"Oh, I'm an evolutionist," answered Kindelon. "I believe it will all come right by-and-by, like the gigantic unravelling of a gigantic skein.... But such views don't prevent me from feeling the probability of New York being reduced to ashes more than once in the coming centuries."

"Oh, yes, I remember," said Pauline. "There are often the apparent retrogressions—rhythmic variations of movement which temporarily retard all progress in societies."

Kindelon burst into one of his mellowest and heartiest laughs. "You are delicious," he said, "when you try to recollect your Herbert Spencer. You make me think of a flower that has been dropped among the leaves of an Algebra."

"I am not at all sure that I like your simile," said Pauline, tossing her head somewhat. "It is pleasant to be likened to a flower, but in this case it is rather belittling. And if it comes to recollecting my Herbert Spencer, perhaps the process is not one of very violent effort, either."

"Oh," said Kindelon ruefully, "I have offended you."

A sunny smile broke from her lips the next moment. "I can't be offended," she replied, "when I think how you rebuked my absurd outburst of pedantry. Ah! truly a little knowledge is a dangerous thing, and I am afraid I have very little.... How lovely it all is, here," she proceeded, changing the subject, as they now began to move onward, while they still kept close to the edge of the smooth-paven terrace. "And what a pity that our dwelling-houses should all be away from the water! My grandparents—or my great-grandparents, I forget which—once lived close to the Battery. I recollect poor mamma telling me that I had an ancestress whom they used to call the belle of Bowling Green."
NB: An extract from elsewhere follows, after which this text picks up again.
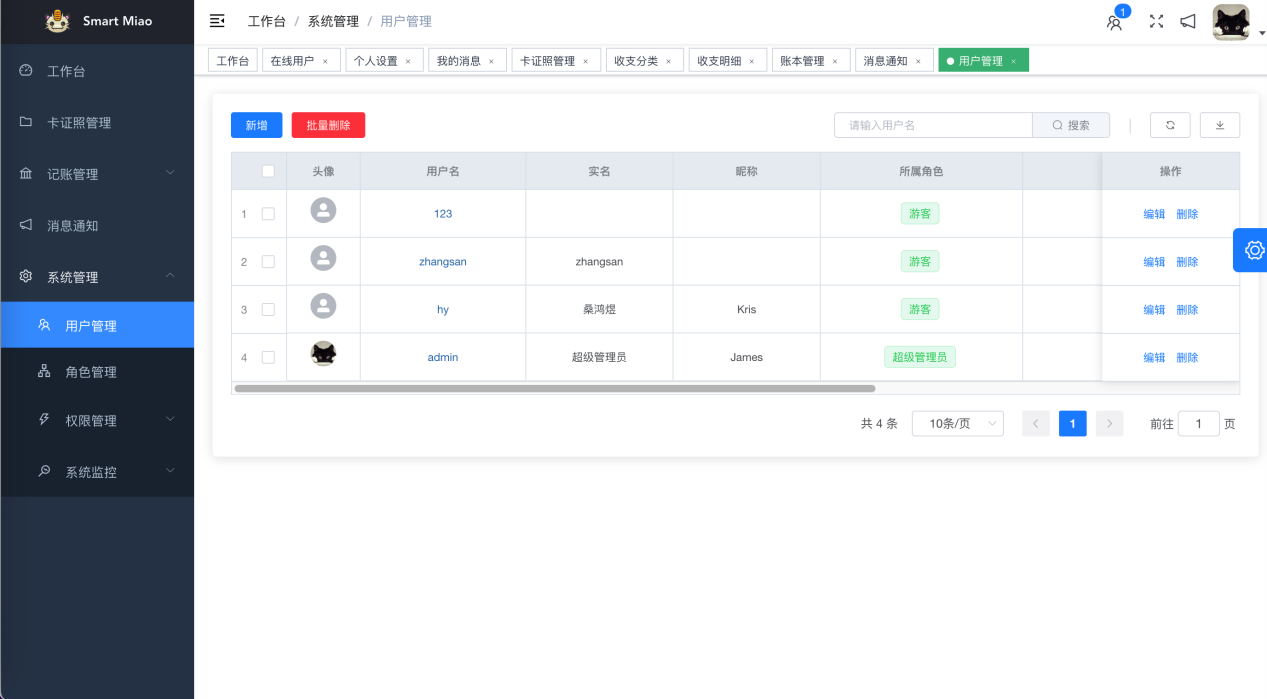The image size is (1267, 699).
Task: Collapse the sidebar with the hamburger icon
Action: pyautogui.click(x=217, y=21)
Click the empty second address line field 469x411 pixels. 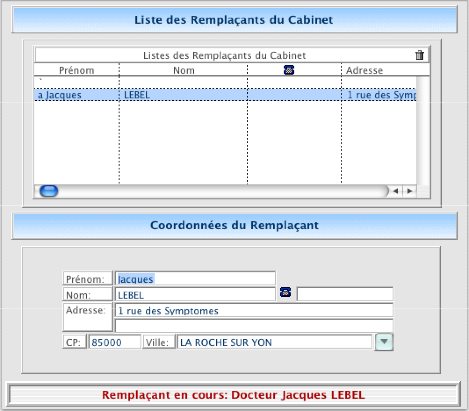254,326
"That was certainly in the days before commerce had seized every yard of these unrivalled water-fronts," laughed Kindelon. "Babylon on its Euphrates, or Nineveh on its Tigris, could not eclipse New York in stately beauty if mansions were built along its North and East rivers. But trade is a tyrant, as you see. She concedes to you Fifth Avenue, but she denies you anything more poetic."

"I wonder who is the belle of Bowling Green now?" said Pauline, looking up at her companion with a serio-comic smile.

He shook his head. "I am afraid your favored progenitress was the last of the dynasty."

"Oh, no," dissented Pauline, appearing to muse a trifle. "I fancy there is still a belle. Perhaps she has a German or an Irish name."